In this case, the defendant company utilized a technology-neutral AI platform to mass-produce and publish “review” articles about the plaintiff company's products and those of its competitors. Although these articles contained no defamatory content regarding the plaintiff's products, the reviews were not based on genuine usage experiences. Their essence was to lure consumers into clicking by embedding competitors' keywords and links to the defendant's own products. In other words, this constitutes “free-riding” to intercept traffic. Such conduct not only misleads consumers but also disrupts normal market competition order, thereby infringing upon the legitimate interests of the plaintiff company as a competitor.
Accordingly, the Court explicitly stated that even if the content of AI-generated articles did not defame others, it exposed potential consumers who originally searched for the plaintiff company to the defendant company's similar products. It constituted “improperly exploiting another party's reputation to obtain business opportunities rightfully belonging to others, thereby causing financial losses to fellow operators.” Furthermore, the Court held that the defendant company's mass production of “review” articles “objectively resulted in traffic diversion and data environment pollution, exceeding the reasonable boundaries of industry oversight and legitimate evaluation while violating the principle of credit and honest. Its tactic of flooding search results disrupted the normal operation of search algorithms, increasing the public's information retrieval costs and reducing choice efficiency. This harmed consumer rights and overall market competition efficiency, constituting a disruption of market competition order.”
The application and widespread adoption of generative AI platforms no doubt significantly enhances the efficiency of producing marketing and promotional content. However, if misapplied, this high-output technology may not only infringe upon the legitimate rights and interests of others but also potentially undermine consumer rights and market competition order due to the proliferation of false and low-quality content.

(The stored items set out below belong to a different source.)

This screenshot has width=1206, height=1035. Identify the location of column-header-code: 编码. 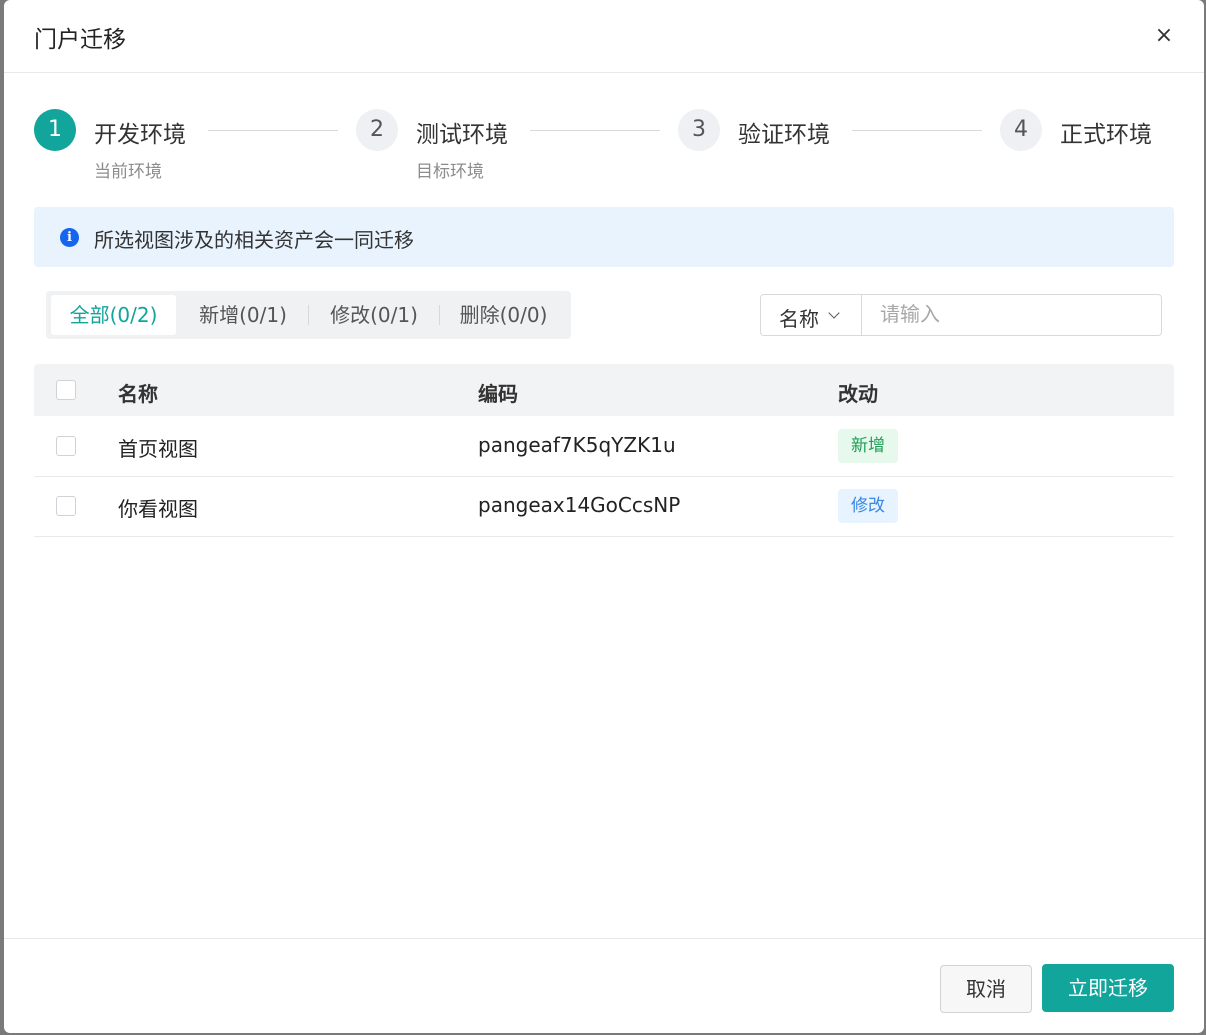
(498, 394). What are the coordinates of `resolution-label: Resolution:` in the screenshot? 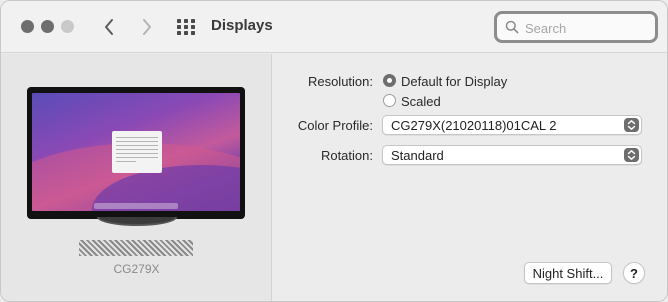 It's located at (340, 82).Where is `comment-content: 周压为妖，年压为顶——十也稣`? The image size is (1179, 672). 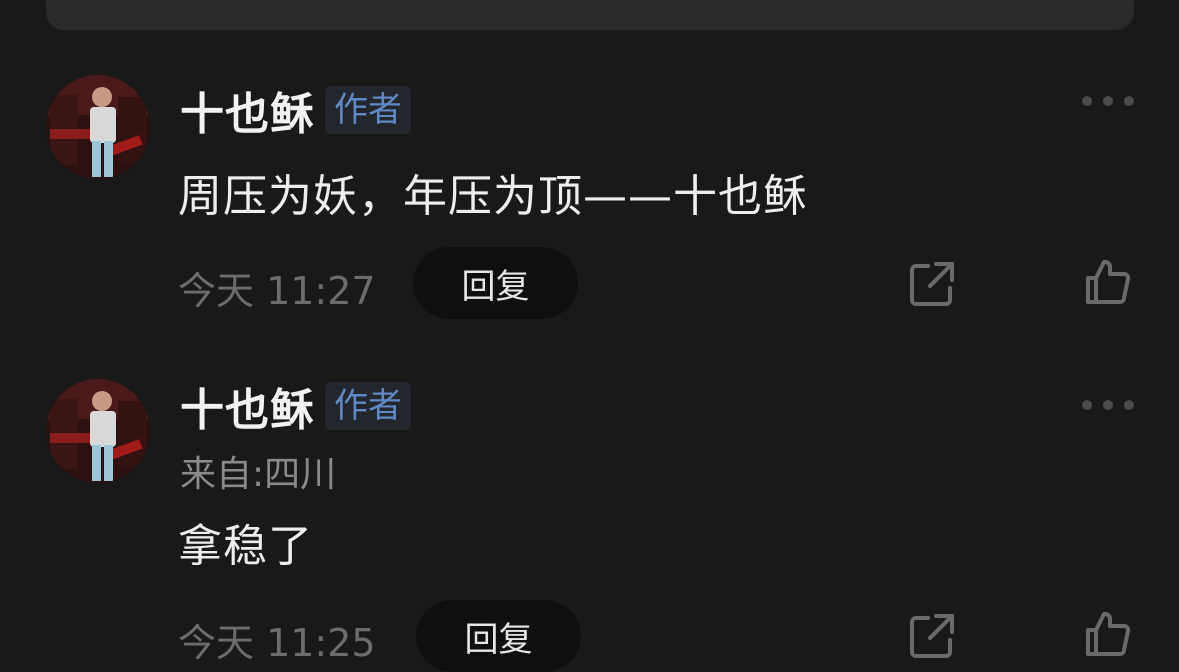 comment-content: 周压为妖，年压为顶——十也稣 is located at coordinates (493, 196).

Therefore, the lesson from this case is that enterprises must comply with relevant laws when utilizing generative AI for promotional purposes. Defenses such as “content generated by AI” or “AI technology neutrality” cannot serve as grounds for exempting enterprises from liability for illegal conduct. If such neutral technology is abused by enterprises to intercept others' business opportunities, disrupt competitive order, or engage in other unlawful acts, they will face legal regulation under the Anti-Unfair Competition Law for violating business ethics.